For small garniture, cut them diamond shape an inch long, and boil them the usual way. Then put them in a sauce-pan with a piece of butter. Season and toss them over the fire for a few minutes. Dress plain or with sauce as may be desired. Care should be taken in cooking to keep them green. In order to do this, instructions as given in No. 148 must be taken.
No. 164. - When the Beans are shelled wash them in cold water; then put them in boiling water on a brisk fire. Have the water lightly salted, and add a small piece of butter. When cooked drain them, and put them into a saucepan with a few spoonfuls of Allemande sauce. Season, and toss them until well mixed before serving, and add a little fine chopped parsley and a piece of butter. Serve hot.
No. 165. - Cook the Beans as in No. 164, and when cooked put them into a saucepan with a piece of butter. Season with salt and pepper, and add a few spoonfuls of puree of onions, white or brown. Let them simmer for fifteen minutes, and in serving garnish with scallops of Artichokes around the dish.

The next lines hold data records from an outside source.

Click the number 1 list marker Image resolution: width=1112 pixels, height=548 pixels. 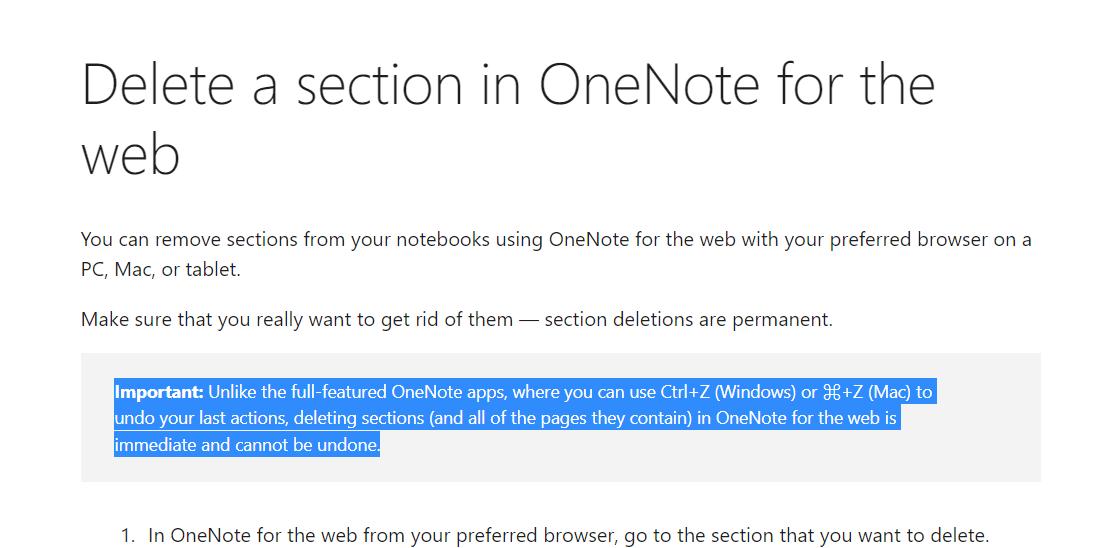click(x=127, y=536)
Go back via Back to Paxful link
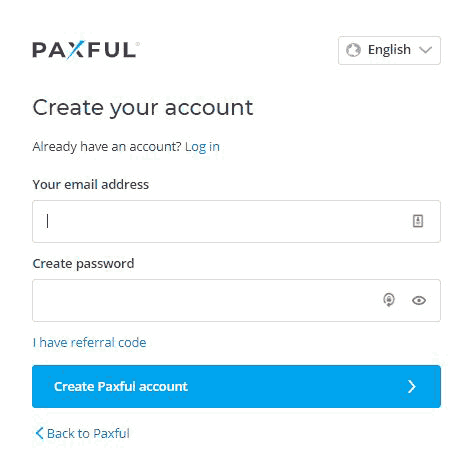The height and width of the screenshot is (467, 474). 82,433
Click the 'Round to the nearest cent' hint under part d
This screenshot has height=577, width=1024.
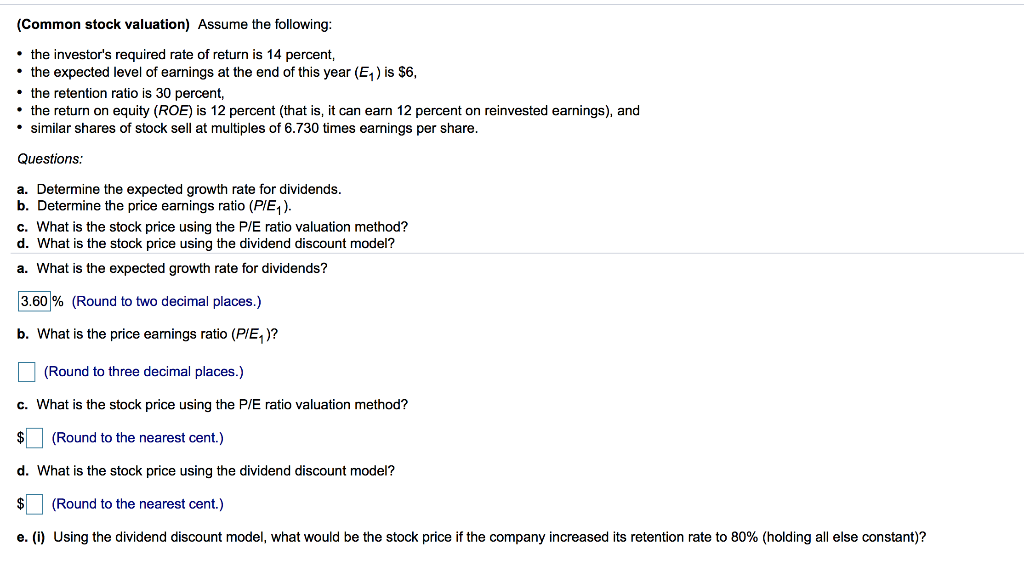pyautogui.click(x=138, y=504)
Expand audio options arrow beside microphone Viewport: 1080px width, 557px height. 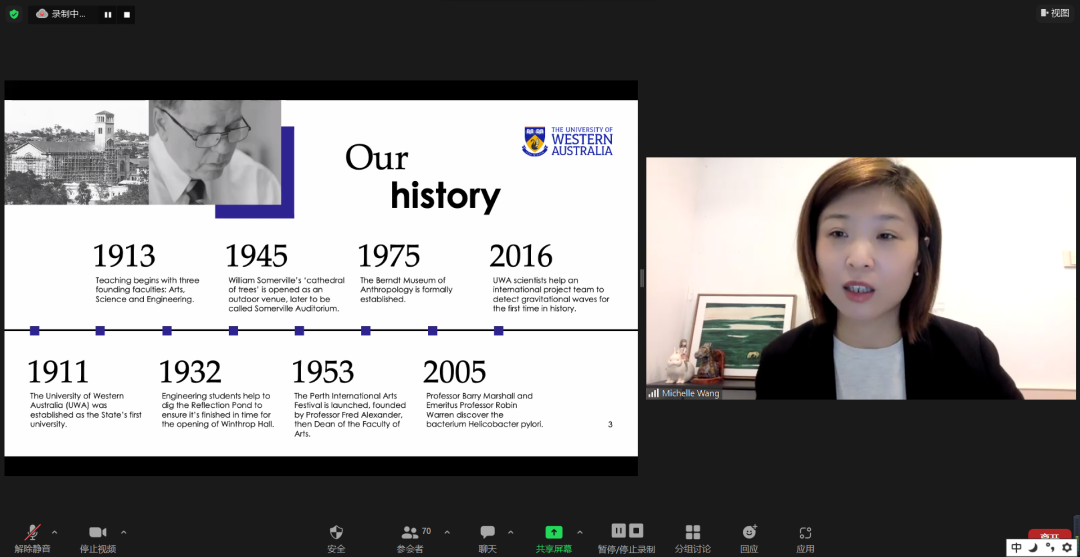(54, 532)
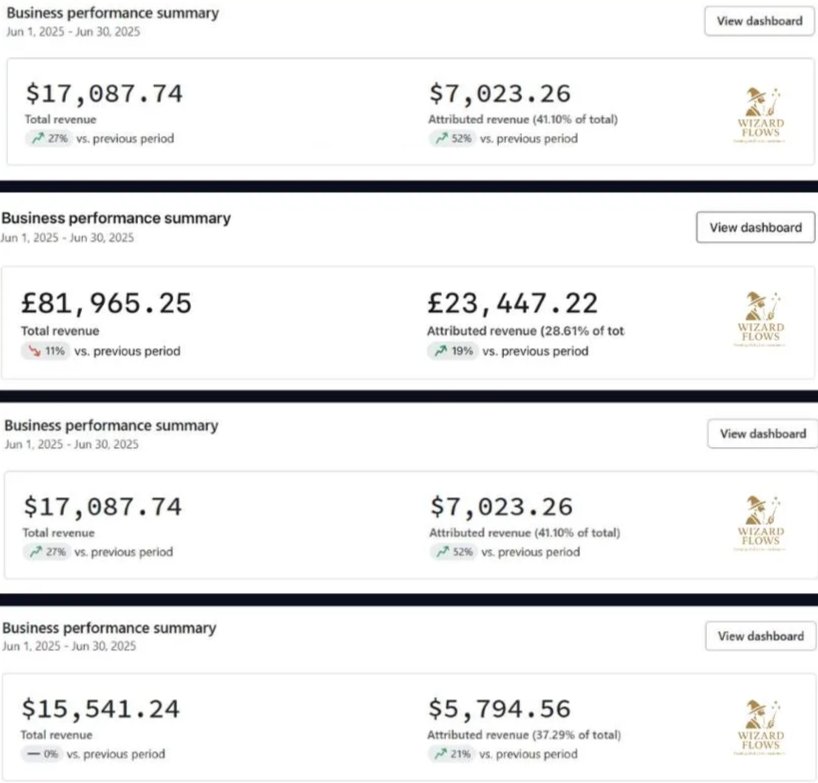Click View dashboard in the third summary header
818x783 pixels.
763,433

No. 166. - After the Beans are shelled and washed, put them into a saucepan to boil, and add a piece of butter and a little salt. When done drain them and then put in a saucepan a piece of butter. Add the Beans, season with salt and pepper, and add a little fine chopped parsley and chives. Toss them well together, and if they should get too thick add a little broth.
No. 167. - Prepare the same as White Beans in No. 164, and after they are boiled immerse them in cold water. Drain them and keep in a cool place for use when needed.
No. 168. - When the Beans are boiled drain them. Then put them into a flat saucepan with a piece of butter and season with salt and pepper. Toss them over the fire, adding two spoonfuls of Allemande sauce, and in seasoning sprinkle a little fine chopped parsley over them.
No. 169. - When the Flageolet Beans are boiled, drain them. Then have the same quantity of string beans, cut diamond shape (the same size as the Flageolet Beans), boiled and drained. Put both of them into a flat saucepan with a piece of butter, and season with salt and pepper. Toss them over the fire until thoroughly warmed; after which add two spoonfuls of cream sauce and some fine chopped parsley.
No. 170. - Shell as many Beans as needed. Boil them as soon as they are shelled, in water lightly salted, with a faggot of parsley garnished with green onions. When the Beans are cooked, drain them on a colander. Take out the faggot and put the Beans into a saucepan with a few spoonfuls of cream or Allemande sauce. Season with salt, pepper and nutmeg, and when well mixed rub them through a fine sieve. Then put the puree in a flat saucepan to reduce it. If needed, add a pinch of sugar and a piece of butter before serving.